Frenchman may be another Bluebeard
PARIS A French house painter who served 20 years in prison for bludgeoning and slashing a man to death has been charged with five more killings. There is speculation the toll may mount and newspapers are comparing him to the celebrated mass-murdered Bluebeard.
Bernard Pesquet, 53, was formally charged with two new counts of murder yesterday after identifying badly decomposed corpses dug up in his cellar as those of his 33-year-old wife Christiane, who disappeared two years ago, and Henri Francqui, 62, a businessman who may have been her lover.
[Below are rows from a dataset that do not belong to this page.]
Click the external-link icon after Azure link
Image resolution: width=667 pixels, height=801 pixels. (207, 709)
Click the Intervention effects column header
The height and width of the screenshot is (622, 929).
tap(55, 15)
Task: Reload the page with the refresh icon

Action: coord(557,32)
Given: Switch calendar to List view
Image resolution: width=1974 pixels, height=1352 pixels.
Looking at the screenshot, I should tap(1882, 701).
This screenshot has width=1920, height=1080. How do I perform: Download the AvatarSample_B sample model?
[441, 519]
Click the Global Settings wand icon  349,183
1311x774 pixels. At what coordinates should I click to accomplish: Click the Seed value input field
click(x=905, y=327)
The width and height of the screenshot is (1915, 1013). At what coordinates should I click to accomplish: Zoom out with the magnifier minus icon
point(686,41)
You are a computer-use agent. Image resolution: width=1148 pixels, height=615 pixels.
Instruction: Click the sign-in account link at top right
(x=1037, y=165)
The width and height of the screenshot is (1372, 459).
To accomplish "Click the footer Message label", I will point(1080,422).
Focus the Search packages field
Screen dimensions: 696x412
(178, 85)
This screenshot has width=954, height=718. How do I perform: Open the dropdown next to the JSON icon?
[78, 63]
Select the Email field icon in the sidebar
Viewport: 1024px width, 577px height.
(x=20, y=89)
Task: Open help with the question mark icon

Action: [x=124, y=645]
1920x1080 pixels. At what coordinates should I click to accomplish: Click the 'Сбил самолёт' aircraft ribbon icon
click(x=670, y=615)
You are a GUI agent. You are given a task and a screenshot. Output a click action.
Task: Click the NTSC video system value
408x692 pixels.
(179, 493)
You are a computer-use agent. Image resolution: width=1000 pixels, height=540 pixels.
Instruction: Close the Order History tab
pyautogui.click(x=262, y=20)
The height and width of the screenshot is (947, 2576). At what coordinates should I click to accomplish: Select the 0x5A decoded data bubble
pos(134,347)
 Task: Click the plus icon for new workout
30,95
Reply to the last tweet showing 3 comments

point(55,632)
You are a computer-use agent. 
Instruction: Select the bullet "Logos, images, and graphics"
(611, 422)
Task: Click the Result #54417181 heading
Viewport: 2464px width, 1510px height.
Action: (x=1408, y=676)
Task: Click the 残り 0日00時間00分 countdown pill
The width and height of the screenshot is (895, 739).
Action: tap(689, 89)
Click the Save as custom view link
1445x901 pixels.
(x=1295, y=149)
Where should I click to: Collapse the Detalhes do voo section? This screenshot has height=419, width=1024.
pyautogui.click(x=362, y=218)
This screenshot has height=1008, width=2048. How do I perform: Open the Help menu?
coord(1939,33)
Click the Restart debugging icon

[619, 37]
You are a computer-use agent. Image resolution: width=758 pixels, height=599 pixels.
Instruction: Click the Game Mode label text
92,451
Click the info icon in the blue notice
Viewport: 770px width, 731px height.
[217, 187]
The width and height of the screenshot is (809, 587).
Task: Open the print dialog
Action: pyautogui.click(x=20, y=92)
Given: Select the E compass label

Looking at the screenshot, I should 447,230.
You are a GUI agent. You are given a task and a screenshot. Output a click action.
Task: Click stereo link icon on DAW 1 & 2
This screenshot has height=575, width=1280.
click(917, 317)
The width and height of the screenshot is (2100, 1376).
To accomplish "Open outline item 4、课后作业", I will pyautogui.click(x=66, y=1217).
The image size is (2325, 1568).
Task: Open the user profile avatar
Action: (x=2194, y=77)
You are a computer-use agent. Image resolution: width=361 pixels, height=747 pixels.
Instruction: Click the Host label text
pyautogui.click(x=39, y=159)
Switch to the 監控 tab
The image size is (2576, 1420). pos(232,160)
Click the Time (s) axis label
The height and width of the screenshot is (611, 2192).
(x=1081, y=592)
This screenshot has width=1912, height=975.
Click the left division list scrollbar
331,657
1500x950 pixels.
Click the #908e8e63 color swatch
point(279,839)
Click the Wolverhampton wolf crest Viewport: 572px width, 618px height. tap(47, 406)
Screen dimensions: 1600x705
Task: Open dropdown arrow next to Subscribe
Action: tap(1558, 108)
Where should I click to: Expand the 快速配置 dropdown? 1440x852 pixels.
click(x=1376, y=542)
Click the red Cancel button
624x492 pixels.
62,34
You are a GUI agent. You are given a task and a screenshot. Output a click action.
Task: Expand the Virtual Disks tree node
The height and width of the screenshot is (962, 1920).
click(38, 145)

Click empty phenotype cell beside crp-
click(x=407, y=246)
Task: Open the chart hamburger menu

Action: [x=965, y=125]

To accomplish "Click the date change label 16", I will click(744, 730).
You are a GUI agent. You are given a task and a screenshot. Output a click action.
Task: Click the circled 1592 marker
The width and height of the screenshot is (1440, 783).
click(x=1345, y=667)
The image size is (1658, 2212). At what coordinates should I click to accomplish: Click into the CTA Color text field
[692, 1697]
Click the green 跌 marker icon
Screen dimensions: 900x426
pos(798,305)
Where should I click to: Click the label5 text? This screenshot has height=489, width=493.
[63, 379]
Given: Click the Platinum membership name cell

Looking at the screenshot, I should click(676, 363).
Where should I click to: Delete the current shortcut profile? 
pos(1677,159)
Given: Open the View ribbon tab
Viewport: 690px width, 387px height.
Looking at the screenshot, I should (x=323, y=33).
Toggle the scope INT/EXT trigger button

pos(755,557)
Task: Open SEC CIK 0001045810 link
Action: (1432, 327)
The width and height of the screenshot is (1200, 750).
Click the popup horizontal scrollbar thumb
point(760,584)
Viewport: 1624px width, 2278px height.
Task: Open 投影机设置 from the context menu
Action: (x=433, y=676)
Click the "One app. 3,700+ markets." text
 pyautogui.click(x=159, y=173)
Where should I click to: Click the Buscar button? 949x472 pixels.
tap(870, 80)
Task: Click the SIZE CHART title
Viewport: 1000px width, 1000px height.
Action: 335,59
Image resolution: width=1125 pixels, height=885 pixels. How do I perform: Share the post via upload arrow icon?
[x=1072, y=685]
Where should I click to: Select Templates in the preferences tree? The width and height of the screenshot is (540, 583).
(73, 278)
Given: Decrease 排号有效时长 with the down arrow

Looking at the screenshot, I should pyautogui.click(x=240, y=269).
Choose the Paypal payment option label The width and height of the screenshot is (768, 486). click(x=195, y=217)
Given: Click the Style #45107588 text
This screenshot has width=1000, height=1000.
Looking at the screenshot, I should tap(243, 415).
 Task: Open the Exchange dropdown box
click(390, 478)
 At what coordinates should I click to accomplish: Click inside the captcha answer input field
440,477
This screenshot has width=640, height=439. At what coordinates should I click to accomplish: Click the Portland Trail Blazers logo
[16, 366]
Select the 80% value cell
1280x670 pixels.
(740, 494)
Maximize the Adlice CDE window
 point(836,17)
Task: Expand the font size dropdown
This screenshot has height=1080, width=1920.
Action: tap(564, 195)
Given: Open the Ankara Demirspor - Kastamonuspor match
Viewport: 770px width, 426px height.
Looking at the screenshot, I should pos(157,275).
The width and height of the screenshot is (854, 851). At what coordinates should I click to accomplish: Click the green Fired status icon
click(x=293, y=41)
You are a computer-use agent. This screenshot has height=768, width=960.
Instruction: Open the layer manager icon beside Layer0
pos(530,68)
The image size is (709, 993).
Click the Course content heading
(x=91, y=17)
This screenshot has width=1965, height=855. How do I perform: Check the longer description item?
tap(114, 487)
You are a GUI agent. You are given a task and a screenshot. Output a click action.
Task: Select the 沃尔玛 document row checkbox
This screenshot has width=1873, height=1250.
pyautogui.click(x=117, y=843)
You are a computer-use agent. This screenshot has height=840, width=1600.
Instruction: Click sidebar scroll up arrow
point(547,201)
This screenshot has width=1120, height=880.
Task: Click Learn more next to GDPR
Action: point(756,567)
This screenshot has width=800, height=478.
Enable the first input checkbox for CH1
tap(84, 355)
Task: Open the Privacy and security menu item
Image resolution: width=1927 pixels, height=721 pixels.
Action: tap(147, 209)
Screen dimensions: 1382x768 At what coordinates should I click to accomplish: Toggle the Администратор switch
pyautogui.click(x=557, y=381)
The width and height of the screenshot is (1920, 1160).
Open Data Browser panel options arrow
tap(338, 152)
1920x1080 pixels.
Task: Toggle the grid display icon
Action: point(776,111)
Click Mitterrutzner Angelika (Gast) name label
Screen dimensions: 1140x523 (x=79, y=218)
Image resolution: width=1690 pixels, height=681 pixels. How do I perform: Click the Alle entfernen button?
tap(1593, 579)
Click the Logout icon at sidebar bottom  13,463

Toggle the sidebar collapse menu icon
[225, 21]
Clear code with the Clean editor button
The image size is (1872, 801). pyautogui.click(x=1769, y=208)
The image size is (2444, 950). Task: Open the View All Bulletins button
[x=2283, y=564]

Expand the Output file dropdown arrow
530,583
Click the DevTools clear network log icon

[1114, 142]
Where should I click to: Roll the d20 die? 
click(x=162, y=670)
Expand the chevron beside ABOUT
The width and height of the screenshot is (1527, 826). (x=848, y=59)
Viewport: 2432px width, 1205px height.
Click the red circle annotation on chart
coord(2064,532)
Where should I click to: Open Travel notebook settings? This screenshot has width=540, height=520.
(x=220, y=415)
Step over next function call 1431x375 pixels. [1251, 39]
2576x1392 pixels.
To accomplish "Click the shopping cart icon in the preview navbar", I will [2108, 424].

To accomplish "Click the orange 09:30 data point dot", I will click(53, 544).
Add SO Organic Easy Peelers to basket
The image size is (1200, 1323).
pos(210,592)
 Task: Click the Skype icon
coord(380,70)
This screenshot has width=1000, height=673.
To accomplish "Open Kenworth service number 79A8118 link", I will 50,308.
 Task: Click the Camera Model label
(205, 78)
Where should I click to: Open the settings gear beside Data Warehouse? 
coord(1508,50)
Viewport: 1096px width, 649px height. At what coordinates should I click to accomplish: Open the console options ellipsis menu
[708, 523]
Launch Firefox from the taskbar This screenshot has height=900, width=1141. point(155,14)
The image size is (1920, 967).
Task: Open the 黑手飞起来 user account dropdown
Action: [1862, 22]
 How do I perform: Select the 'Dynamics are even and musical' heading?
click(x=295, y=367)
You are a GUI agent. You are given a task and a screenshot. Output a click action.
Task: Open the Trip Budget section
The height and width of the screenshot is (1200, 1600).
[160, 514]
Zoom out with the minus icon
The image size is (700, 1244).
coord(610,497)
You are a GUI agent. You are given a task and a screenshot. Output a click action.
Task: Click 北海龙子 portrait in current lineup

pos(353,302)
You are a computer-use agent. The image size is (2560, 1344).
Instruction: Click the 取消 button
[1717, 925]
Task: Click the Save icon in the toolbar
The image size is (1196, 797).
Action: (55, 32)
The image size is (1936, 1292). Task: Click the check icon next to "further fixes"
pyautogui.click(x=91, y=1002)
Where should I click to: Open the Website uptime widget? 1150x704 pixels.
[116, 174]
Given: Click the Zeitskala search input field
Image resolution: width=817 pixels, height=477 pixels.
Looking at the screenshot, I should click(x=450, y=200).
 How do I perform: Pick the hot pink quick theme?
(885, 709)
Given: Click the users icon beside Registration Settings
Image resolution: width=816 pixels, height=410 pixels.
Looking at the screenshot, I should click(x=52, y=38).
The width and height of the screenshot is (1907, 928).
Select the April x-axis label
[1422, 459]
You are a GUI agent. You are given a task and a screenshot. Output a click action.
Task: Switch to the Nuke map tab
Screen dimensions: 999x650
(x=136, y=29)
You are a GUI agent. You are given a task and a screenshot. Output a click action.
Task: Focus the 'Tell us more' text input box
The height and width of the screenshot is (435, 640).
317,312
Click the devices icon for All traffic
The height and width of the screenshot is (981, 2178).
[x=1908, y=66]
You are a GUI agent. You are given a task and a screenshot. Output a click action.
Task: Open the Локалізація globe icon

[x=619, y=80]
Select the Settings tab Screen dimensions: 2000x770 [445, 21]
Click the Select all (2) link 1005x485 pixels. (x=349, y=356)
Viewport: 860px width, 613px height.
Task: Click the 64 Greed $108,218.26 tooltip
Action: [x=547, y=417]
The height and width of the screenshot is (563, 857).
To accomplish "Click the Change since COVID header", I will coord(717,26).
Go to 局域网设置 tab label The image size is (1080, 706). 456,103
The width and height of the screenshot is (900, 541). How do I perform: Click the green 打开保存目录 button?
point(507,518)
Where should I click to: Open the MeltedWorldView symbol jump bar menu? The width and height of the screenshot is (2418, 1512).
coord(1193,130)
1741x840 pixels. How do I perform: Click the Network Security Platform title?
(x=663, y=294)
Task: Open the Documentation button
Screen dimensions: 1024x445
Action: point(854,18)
Pesquet denies the murders last month of businessman Emile Bergaud, his wife and maid in the wealthy Paris suburb of Neuilly.
Police charged Pesquet with their murders after finding in his house jewlry and a handbag containing foreign money belonging to Mrs. Bergaud and a credit card belonging to her husband. Also found were documents belonging to a dozen other people who have not been accounted for.
Police said Bergaud had called his banker the day of the Neuilly murder and asked for 30 million francs ($6 million) in cash to be handed over to a man he was sending to the bank.
Newspapers said Pesquet may have had a homosexual encounter with Bergaud and was blackmailing him, but this has not been substantiated.
In front-page stories, the French press has called Pesquet "diabolical" and a "monster" capable of murder "by any method."
Some stories compare him to Henri Landru, the "Bluebeard of Gambais," who was executed in 1922 for the murder of 10 women he lured to his home with matrimonial advertisements.